Dataset records START

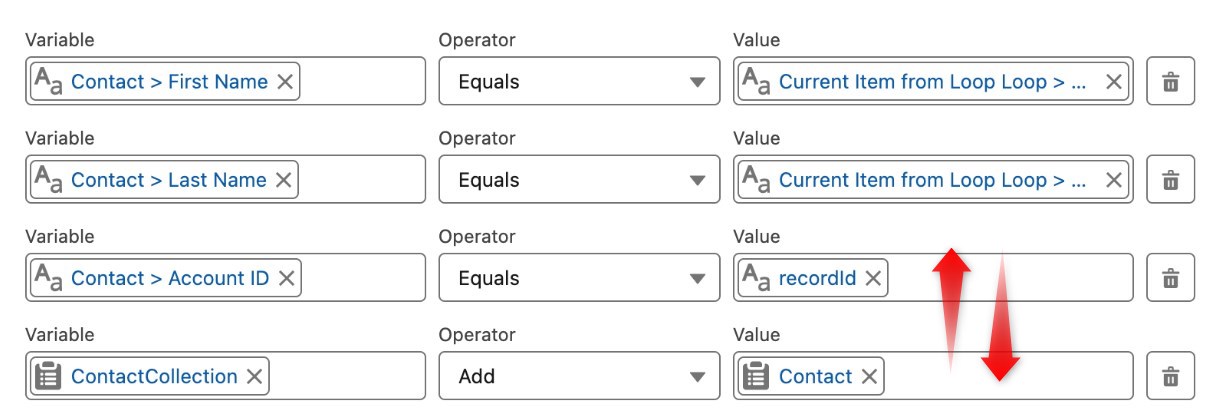
Task: Open the Equals operator dropdown for Account ID
Action: (x=578, y=278)
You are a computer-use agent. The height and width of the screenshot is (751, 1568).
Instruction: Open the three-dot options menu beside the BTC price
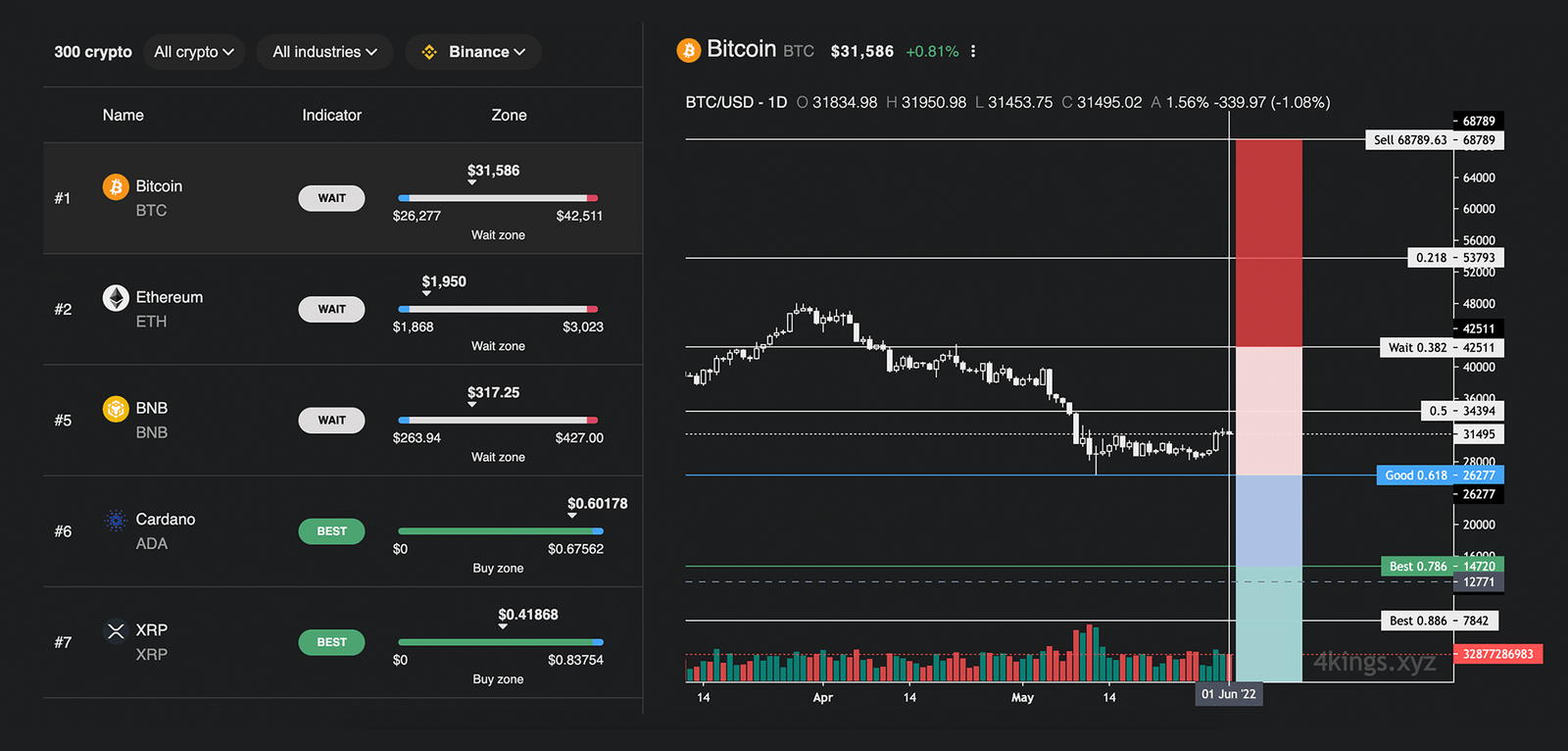click(973, 50)
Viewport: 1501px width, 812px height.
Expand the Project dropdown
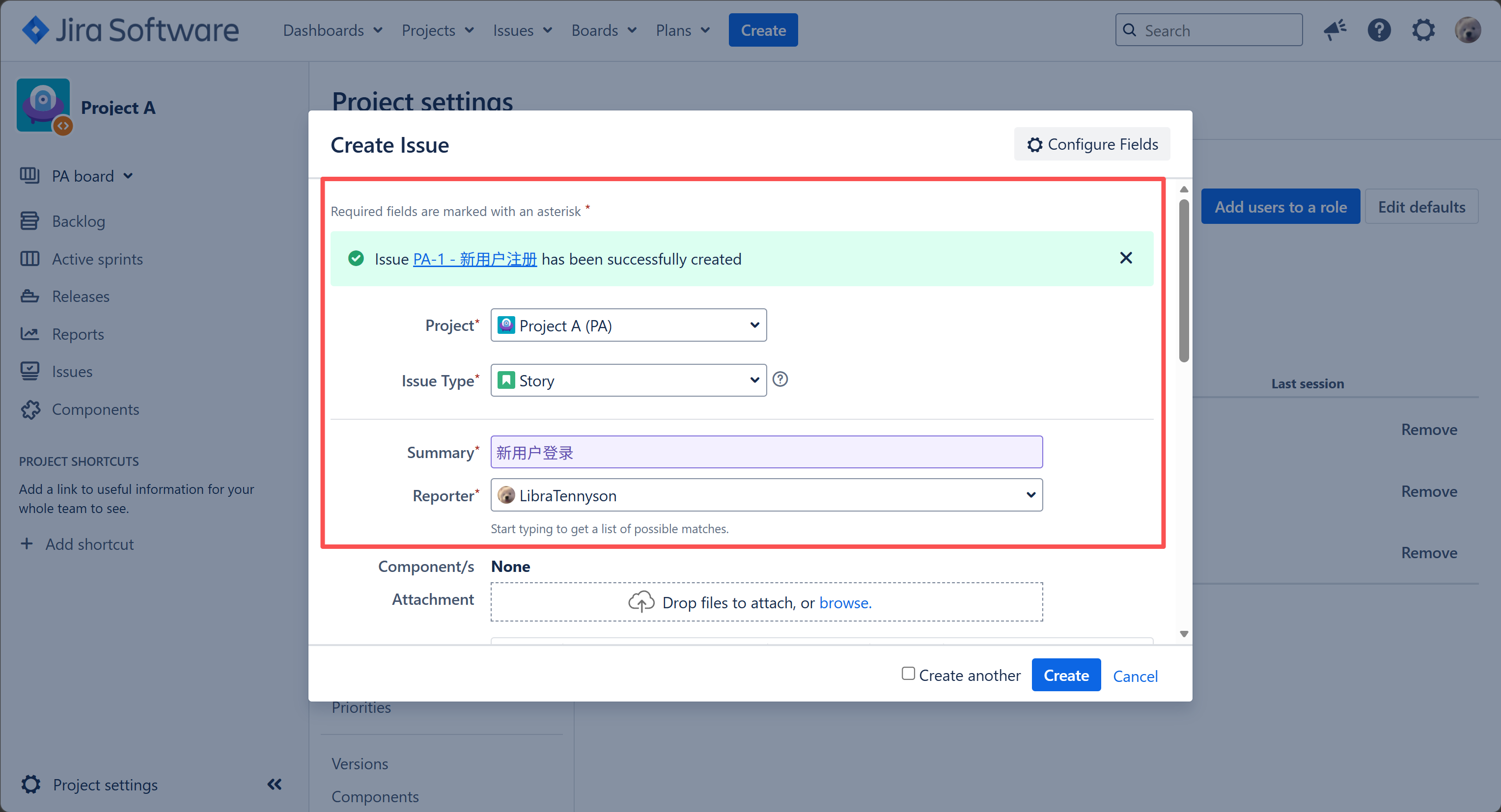point(628,325)
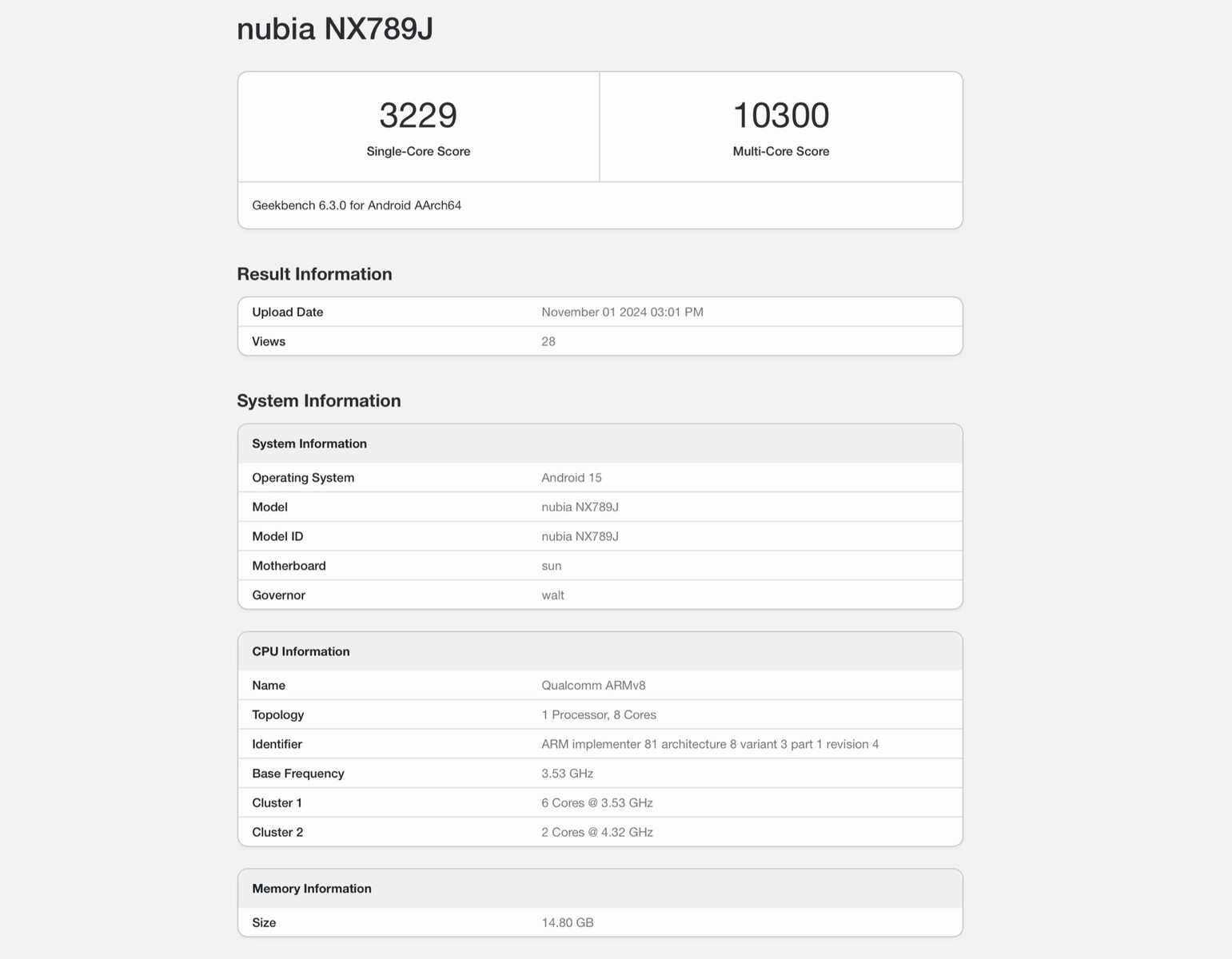
Task: Click the Governor value walt
Action: [x=552, y=595]
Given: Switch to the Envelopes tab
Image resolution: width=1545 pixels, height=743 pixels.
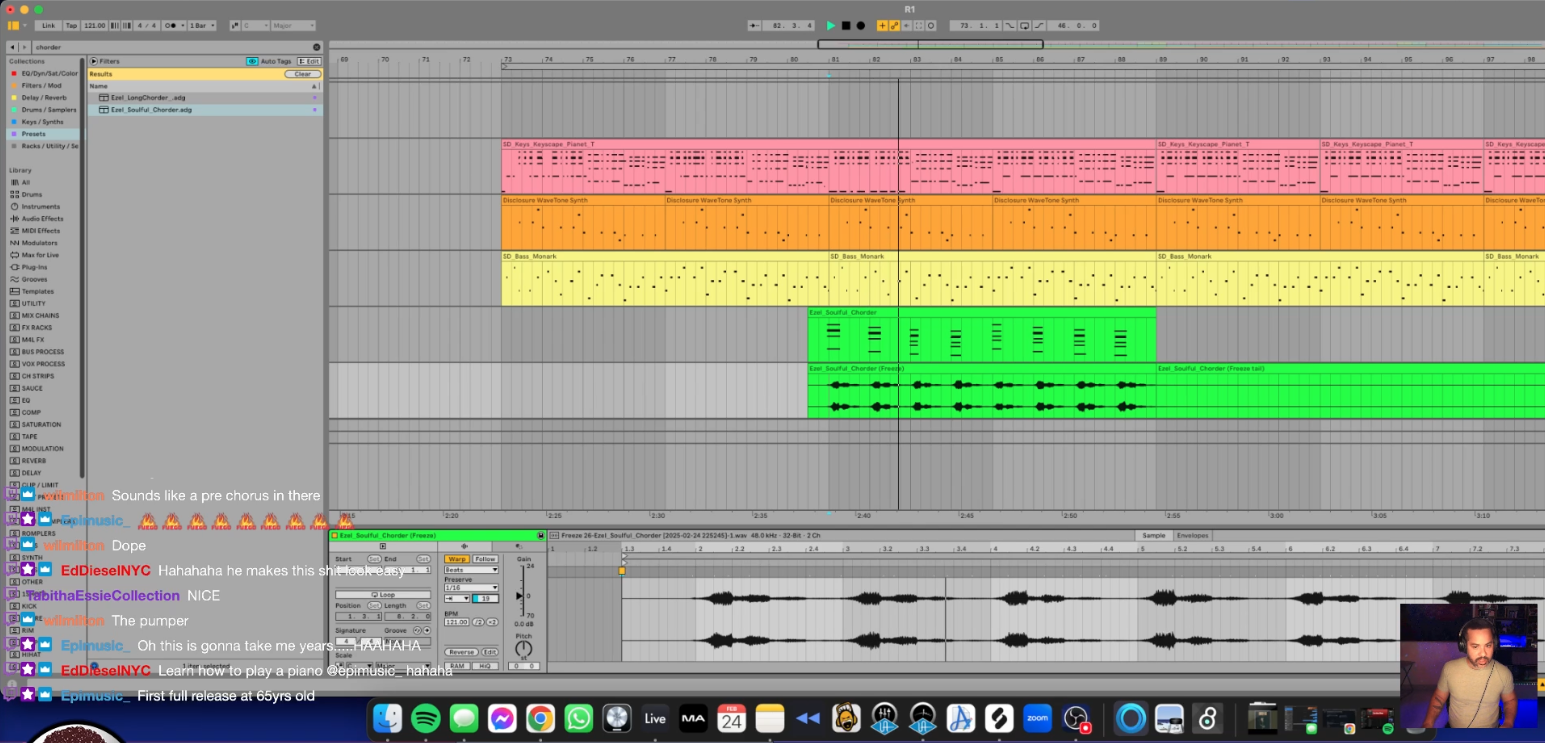Looking at the screenshot, I should (1192, 535).
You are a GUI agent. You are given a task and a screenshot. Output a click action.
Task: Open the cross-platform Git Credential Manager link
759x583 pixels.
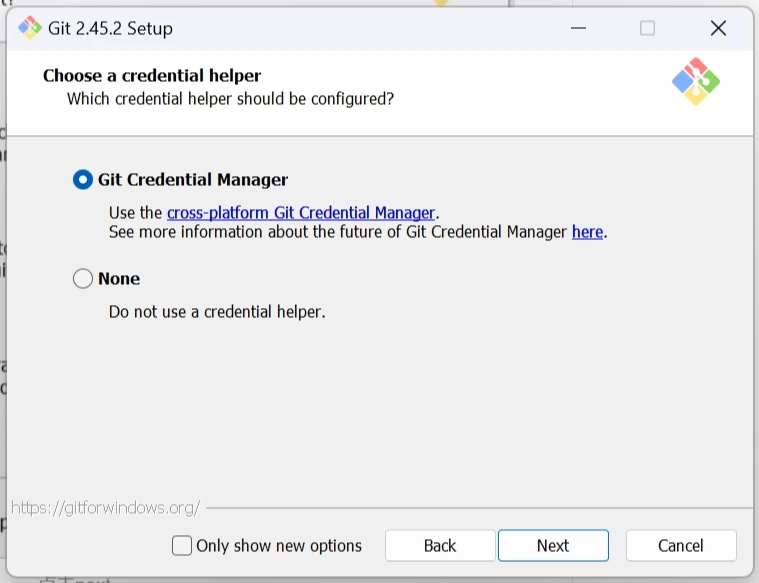coord(300,213)
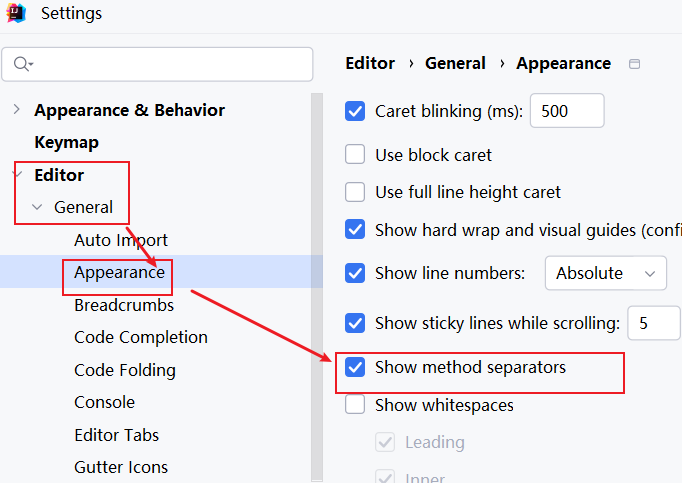Disable Show sticky lines while scrolling
Image resolution: width=682 pixels, height=483 pixels.
coord(355,323)
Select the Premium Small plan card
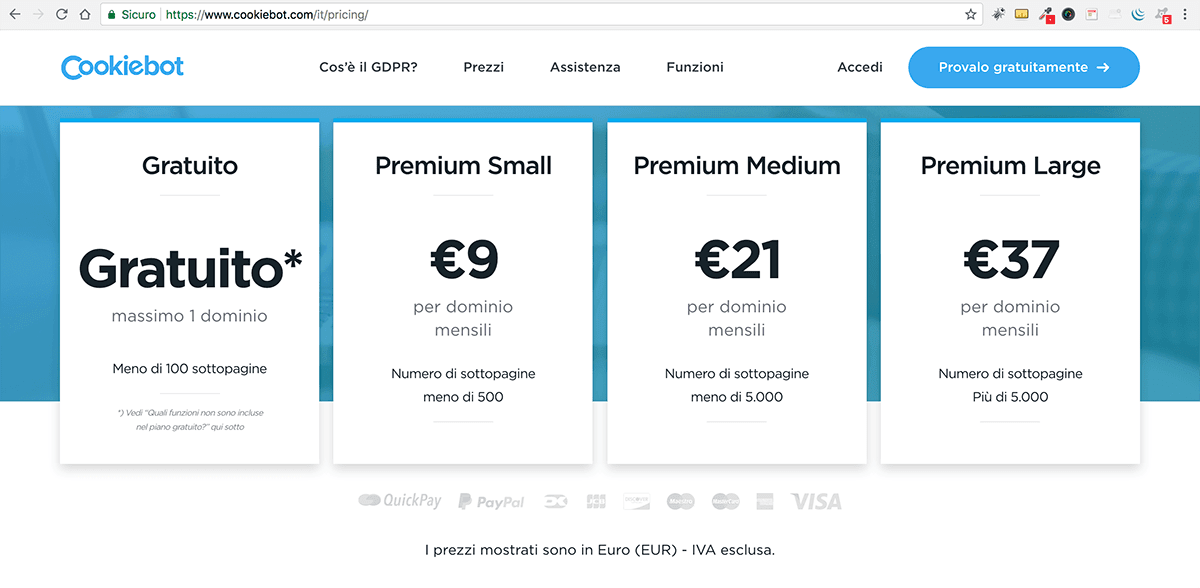Screen dimensions: 1200x588 463,291
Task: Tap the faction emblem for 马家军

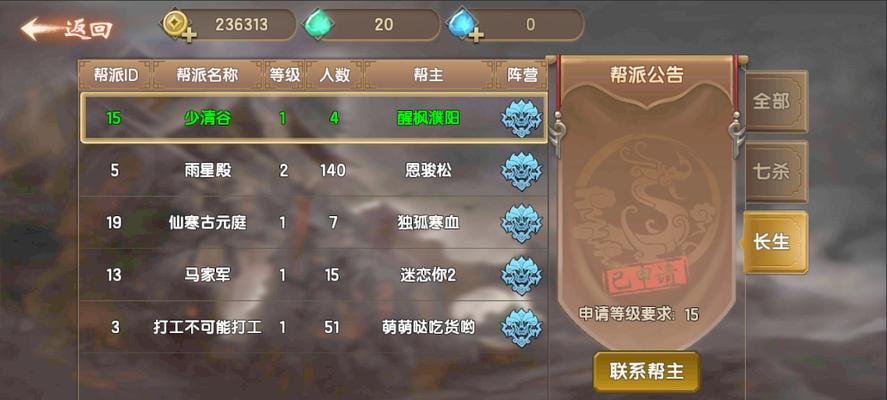Action: [520, 275]
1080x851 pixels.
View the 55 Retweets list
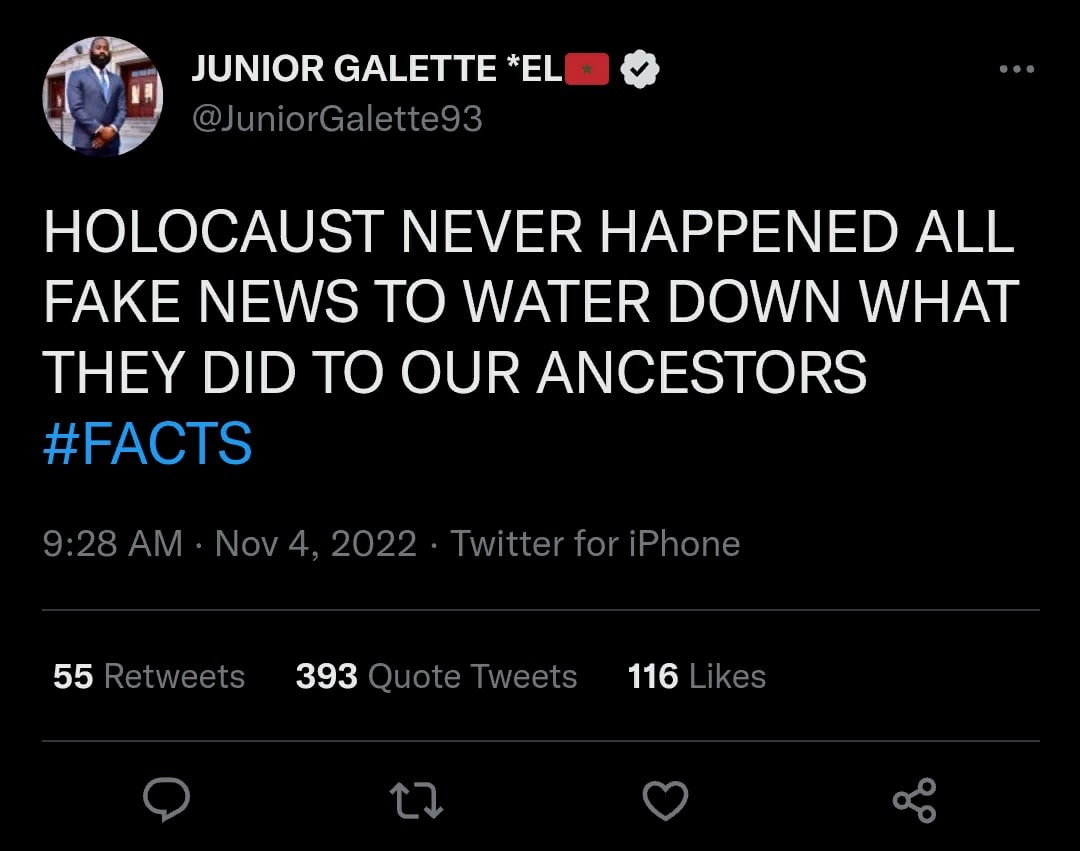pyautogui.click(x=149, y=676)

Dataset records END

Go through the listing, and whenever a line contains the string "agent", copy that line.

Answer for this exercise ::
You are a computer-use agent. The height and width of the screenshot is (751, 1568).
You are a GUI agent. You are given a task and a screenshot. Output a click action.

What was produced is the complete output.